Alkalinisation of urine is not recommended as it has not been shown to be effective in reducing nephrotoxicity, and may in fact cause complica-tions such as alkalaemia, hypocalcaemia, and hypokalaemia.

h.  Neurotoxicity:

·              All patients with neurotoxic symptoms should be administered the Tensilon (edrophonium) test, to judge whether anticholinesterase therapy can be beneficial. The following procedure can be adopted:

·              Give atropine (0.6 mg adults; 0.05 mg/kg children) IV to block muscarinic effects of edrophonium.

·              Administer edrophonium chloride (10 mg adults; 0.25 mg/kg children) IV—2mg at first, then 8 mg after 45 seconds. Estimate duration of lid retraction on upward gaze, maximum interdental distance on mouth opening, forced expiratory pressure, or vital capacity.

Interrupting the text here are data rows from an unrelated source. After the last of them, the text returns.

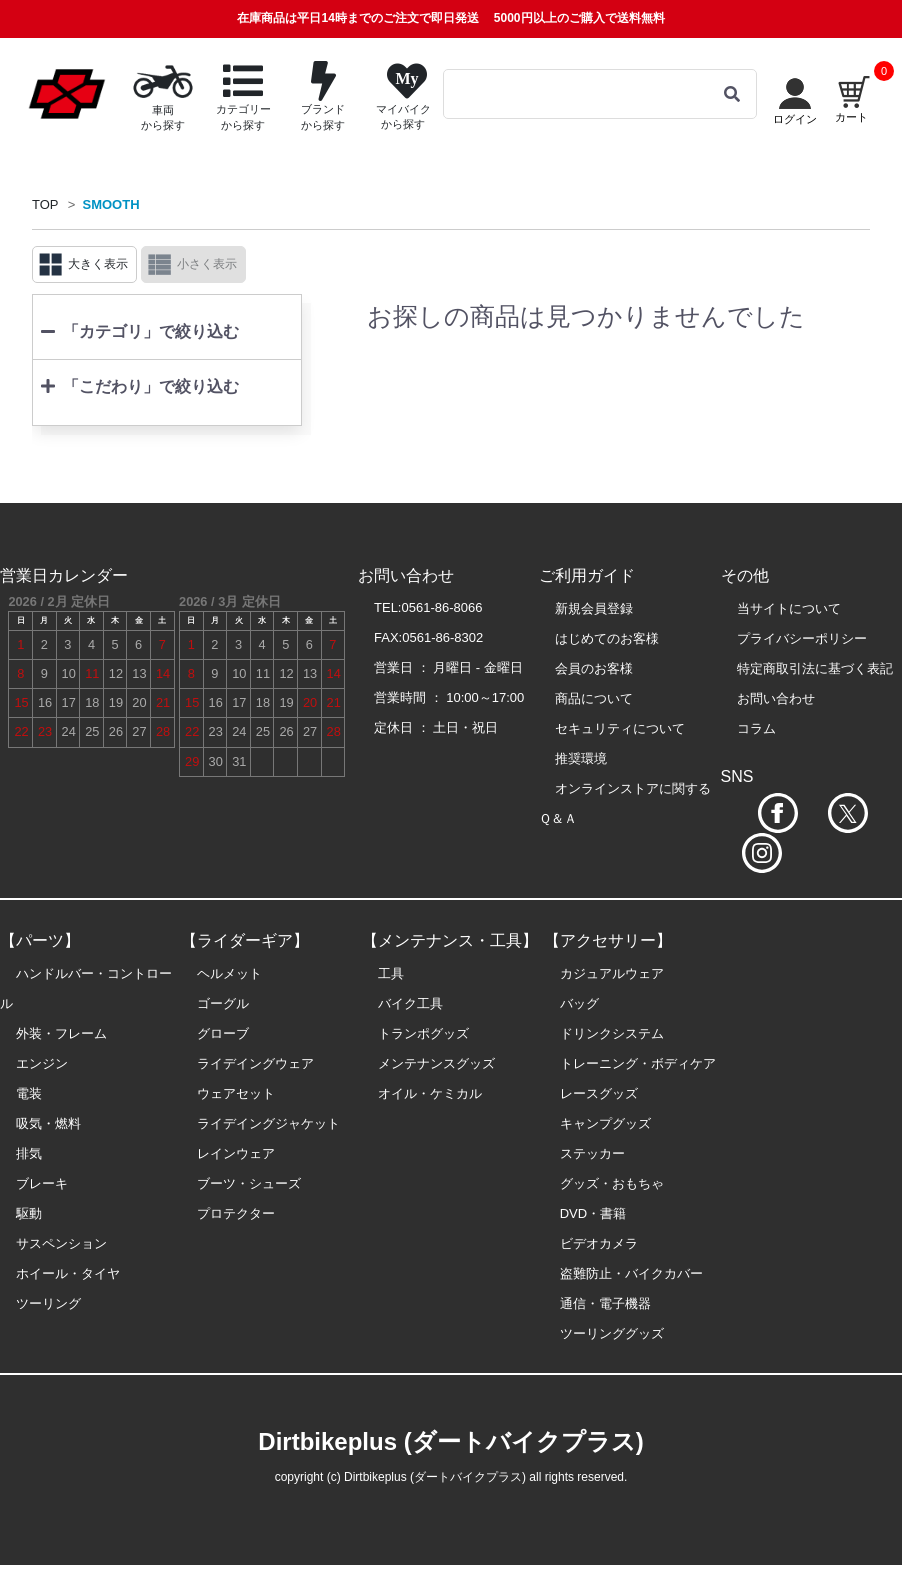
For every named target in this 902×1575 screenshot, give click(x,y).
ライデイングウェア (255, 1063)
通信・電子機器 (605, 1303)
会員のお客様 (594, 668)
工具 (391, 973)
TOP (45, 204)
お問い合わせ (776, 698)
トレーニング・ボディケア (638, 1063)
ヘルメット (229, 973)
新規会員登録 (594, 608)
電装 (29, 1093)
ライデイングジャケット (268, 1123)
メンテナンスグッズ (436, 1063)
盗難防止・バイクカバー (631, 1273)
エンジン (42, 1063)
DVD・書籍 (593, 1213)
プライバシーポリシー (802, 638)
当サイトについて (789, 608)
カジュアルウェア (612, 973)
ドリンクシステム (612, 1033)
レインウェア (236, 1153)
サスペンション (61, 1243)
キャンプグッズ (605, 1123)
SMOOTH (111, 204)
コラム (756, 728)
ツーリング (48, 1303)
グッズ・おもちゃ (612, 1183)
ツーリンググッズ (612, 1333)
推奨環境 (581, 758)
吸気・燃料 (48, 1123)
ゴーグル (223, 1003)
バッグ (579, 1003)
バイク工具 (410, 1003)
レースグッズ (599, 1093)
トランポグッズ (423, 1033)
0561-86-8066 (442, 607)
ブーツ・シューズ (249, 1183)
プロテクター (236, 1213)
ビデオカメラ (599, 1243)
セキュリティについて (620, 728)
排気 (29, 1153)
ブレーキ (42, 1183)
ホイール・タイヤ (68, 1273)
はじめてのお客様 (607, 638)
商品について (594, 698)
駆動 (29, 1213)
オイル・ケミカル (430, 1093)
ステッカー (592, 1153)
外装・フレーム (61, 1033)
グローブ (223, 1033)
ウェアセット (236, 1093)
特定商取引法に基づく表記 (815, 668)
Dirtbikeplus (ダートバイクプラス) (450, 1441)
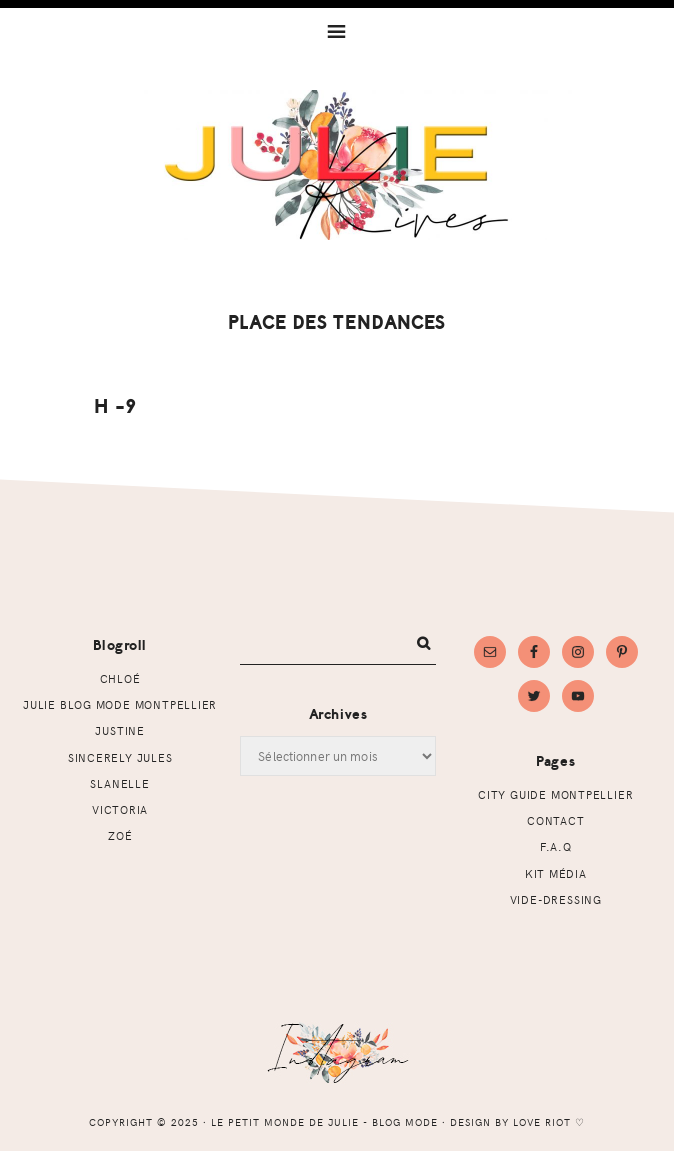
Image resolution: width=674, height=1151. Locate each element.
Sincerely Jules (120, 757)
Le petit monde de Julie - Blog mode (337, 165)
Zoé (120, 835)
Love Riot (542, 1122)
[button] (337, 29)
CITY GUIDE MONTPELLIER (555, 794)
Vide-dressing (556, 899)
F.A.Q (556, 846)
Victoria (120, 809)
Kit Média (556, 873)
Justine (120, 730)
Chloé (120, 678)
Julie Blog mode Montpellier (120, 704)
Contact (556, 820)
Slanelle (119, 783)
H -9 (114, 406)
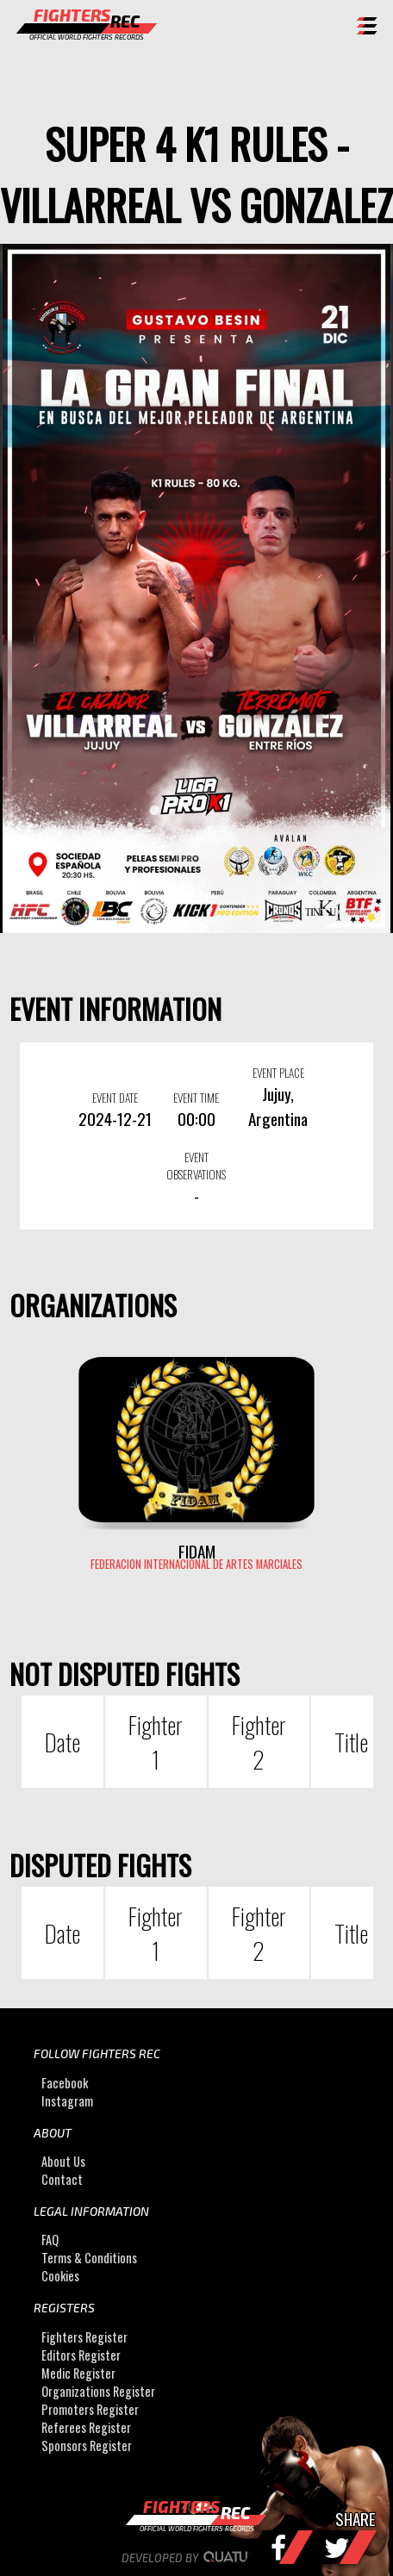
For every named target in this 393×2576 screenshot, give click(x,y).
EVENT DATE (115, 1097)
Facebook (64, 2083)
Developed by (197, 2558)
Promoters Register (90, 2409)
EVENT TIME (196, 1097)
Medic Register (78, 2373)
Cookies (60, 2276)
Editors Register (81, 2355)
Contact (62, 2179)
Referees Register (86, 2427)
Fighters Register (84, 2337)
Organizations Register (98, 2391)
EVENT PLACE (278, 1072)
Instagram (67, 2101)
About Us (63, 2161)
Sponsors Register (86, 2445)
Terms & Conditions (89, 2258)
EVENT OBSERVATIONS (196, 1165)
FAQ (50, 2240)
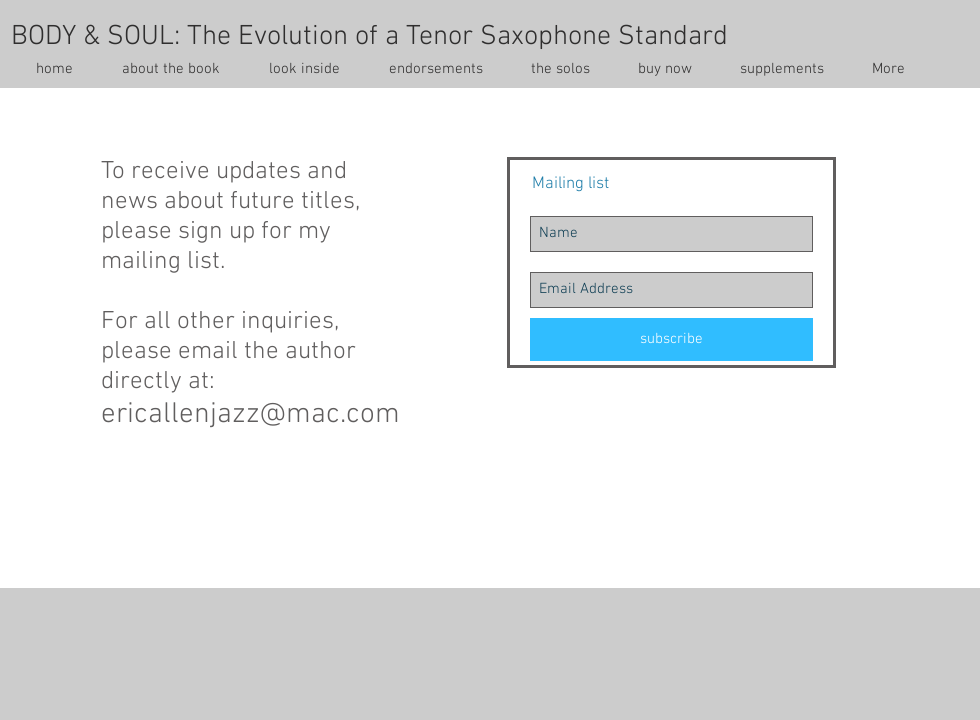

·              If there is convincing positive response, begin anticholinesterase therapy with neostigmine methylsulfate (50 to 100 mcg/kg) and atropine sulfate (15 mcg/kg) by subcutaneous injection every 4 hours, or by continuous IV infusion.

·              If the patient can swallow, give neostigmine orally (15 mg four times daily), or alternatively pyridostigmine (60 mg four times daily) with atropine (0.6 mg twice a day) or propantheline hydrochloride (15 mg twice daily).

·              -In India, since edrophonium is not widely avail-able, neostigmine methylsulphate is normally used. Therefore this test should be referred to as the “Anticholinesterase Test”:

·              »Instead of the fast acting edrophonium, the test period should be over 1 hour, and the patient observed for this period.

·              Useful measures are extent of iris (in mm) uncovered, length of time upward gaze can be maintained, inter-incisor width, and FEV.

·              The dosage recommended are 1.5 mg of neostigmine (IM), and 0.6 mg of atropine (IV). If the patient shows a positive response, a maintenance dose of 0.5 mg IM should be given with 0.6 mg atropine 8th hourly.

·              Neostigmine is highly effective in the case of post-synaptic bites such as in the case of the Cobra family. There are also some indi-cations that neostigmine may produce good results in the case of pre-synaptic bites such as that of krait and the neurotoxic effects of the Russell’s viper venom, which is also believed to be krait-like.

i. Respiratory failure: Keep airway clear. Head low. Semiprone. Jaw elevation. Oral airway, or tracheos-tomy, or cuffed endotracheal intubation. Mechanical ventilation. There are several cases on record of patients bitten by highly neurotoxic snakes, who have recovered completely without antivenom therapy after being mechanically ventilated for a number of days or weeks. Neurotoxic effects are completely reversible with time.

j. Rhabdomyolysis and myonecrosis: This is especially likely in the case of sea snakebites. Myoglobinuric nephropathy can be prevented by infusing mannitol 25 grams, and sodium bicarbonate 100 mEq in 1 litre 5% dextrose, over a period of 4 hours.* Urine output and CVP must be monitored.

k. A chronic phase that can occur months to years after a bite by a Russell’s viper can produce weakness, loss of secondary sexual hair, amenorrhoea, testicular atrophy, and hypothyroidism. These result from hypopituitarism. Hypoglycaemia may also be present.